The Burning Prince has a lot to set up as the first story of an epic three-parter and writer, John Dorney manages to unfold events in an even and exciting way. Tensions build, cliff-hangers keep raising the game and the dialogue is very sharp indeed. Some may find this tale sobering with its themes of love and loss – but listen closely because there’s plenty to enjoy.

There’s also no denying that this is a grand political thriller, but where some Big Finish tales in the past have leant too heavily on the political element rather than the thriller, this story gets it right.

Prince Kylo, with all his pyrotechnic abilities, is wonderfully performed by George Rainsford, who swings his emotional anchor from left to right with every effort he can muster.
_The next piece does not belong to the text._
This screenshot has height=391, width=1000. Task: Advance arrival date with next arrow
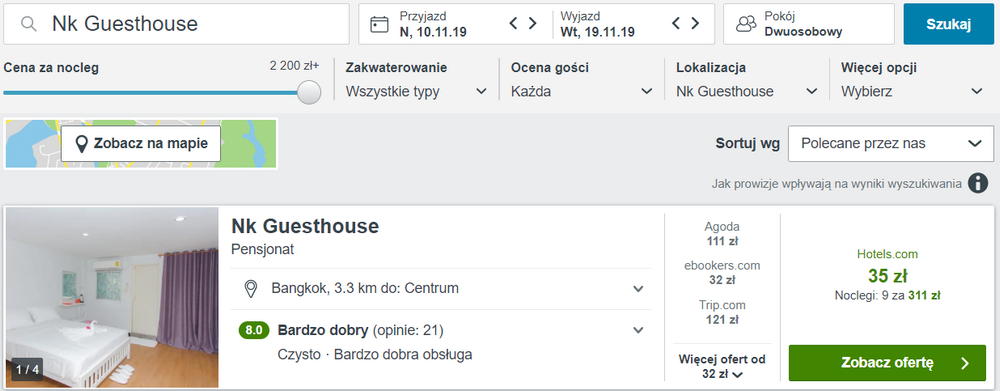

There’s a lot of growing up that occurs within The Burning Prince and Kylo’s character is a prime example of this: he flies from child-like to enraged, to pathetic, borderline heroic and beyond in a mere two hours – not something that every actor can accomplish!

Beyond the characters at war, we have the monster of the adventure: the Igris. They’re not clever, they’re not conniving; they’re just there to hinder the players at every corner and that works brilliantly. There’s no reasoning with them, no banter to be had. Just pure killing machines dying to rip flesh apart. With so many people having to play their parts, an intelligent villain might have overcooked things, so having these Alien-like creatures helps to form a common goal.

Overall, The Burning Prince is an interesting and exciting Doctor Who story that exists well as a single adventure and sets up plotlines that will surely be dealt with in the next two stories of the trilogy.

A very promising start indeed!

The Burning Prince is available from Big Finish now.


What happens when an eight year old kid watches the 1993 repeat run of Planet of the Daleks? He pretty much ends up here writing about the show that grabbed hold of him and never let go!

Please note that responses to this post are subject to our comments policy.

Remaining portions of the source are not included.